Module Location: infra-ecs/modules/ssl/
Deployment Location: infra-ecs/deployment/ssl/

Prerequisites:

  • Route 53 Hosted Zone must exist
  • Domain DNS nameservers must point to Route 53 nameservers
  • DNS propagation must be complete (can take minutes to hours)

2.3. Route 53 Hosted Zone

Purpose: Manages DNS namespace for the domain.

Key Features:

  • Purpose: Central DNS management for the domain
  • Created During: Initial setup (before SSL certificate)
  • Nameservers: Must be configured at domain registrar after creation
  • Force Destroy: Enabled for dev, disabled for prod (protects production domain)

Environment Differences:

Setting dev prod Rationale
Hosted Zone force_destroy true false Quick cleanup vs domain protection

Module Location: infra-ecs/modules/hosted_zone/
Deployment Location: infra-ecs/deployment/hosted_zone/

Note: DNS records (A records) that point to the Application Load Balancer are created by the approach-specific routing module (see Section 3.5).
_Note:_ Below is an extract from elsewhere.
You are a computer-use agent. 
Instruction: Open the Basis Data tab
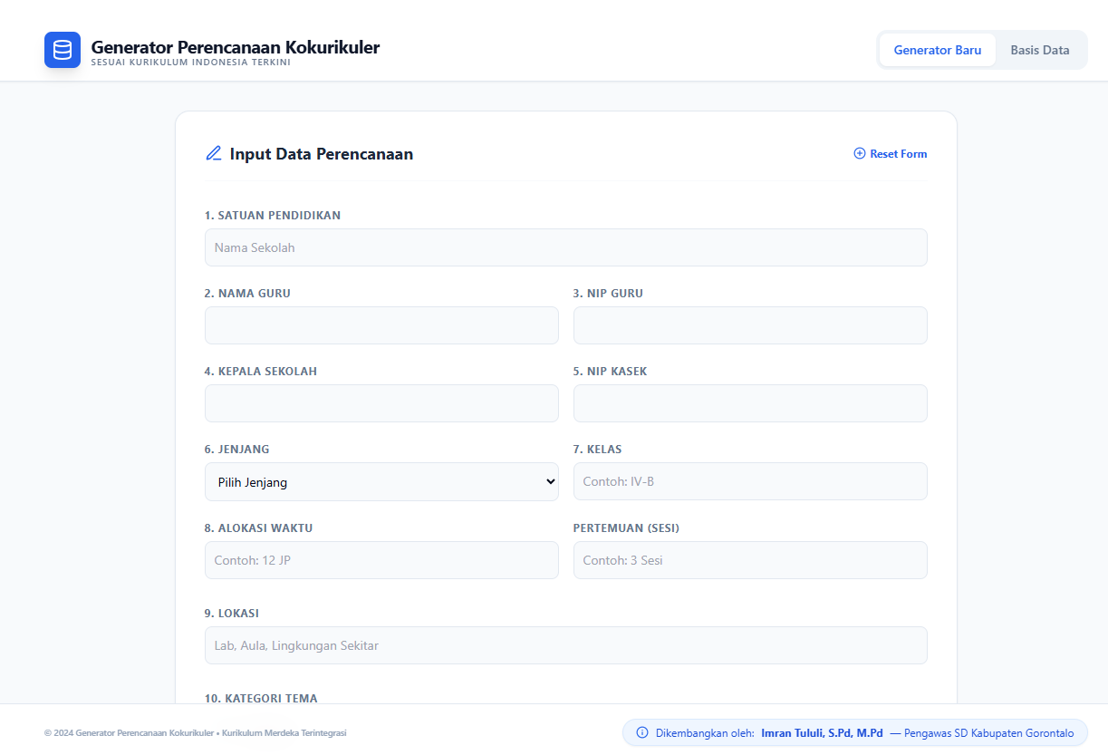1039,50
3. Application Deployment Infrastructure (ECS-Specific)

These root modules represent ECS-specific application infrastructure - components that are unique to the ECS cluster-based container orchestration approach. They reside under infra-ecs/deployment/app/ and implement the compute, networking, and load balancing layers specific to running containers on ECS with EC2 instances.

ECS-Specific Modules:

  • app/vpc/: Network infrastructure for ECS deployment (see Section 3.1)
  • app/ecs_cluster/: ECS cluster with EC2 Auto Scaling Group (see Section 3.2)
  • app/alb/: Application Load Balancer for traffic distribution (see Section 3.3)
  • app/ecs_service/: ECS service managing containerized tasks (see Section 3.4)
  • app/routing/: Route 53 A records pointing to ALB (see Section 3.5)

Key Characteristic: These modules implement ECS-specific concepts (clusters, services, tasks, capacity providers) and would be replaced by different modules in the EKS implementation (node groups, pods, deployments).

The following subsections provide detailed explanations of each infrastructure component, organized by category.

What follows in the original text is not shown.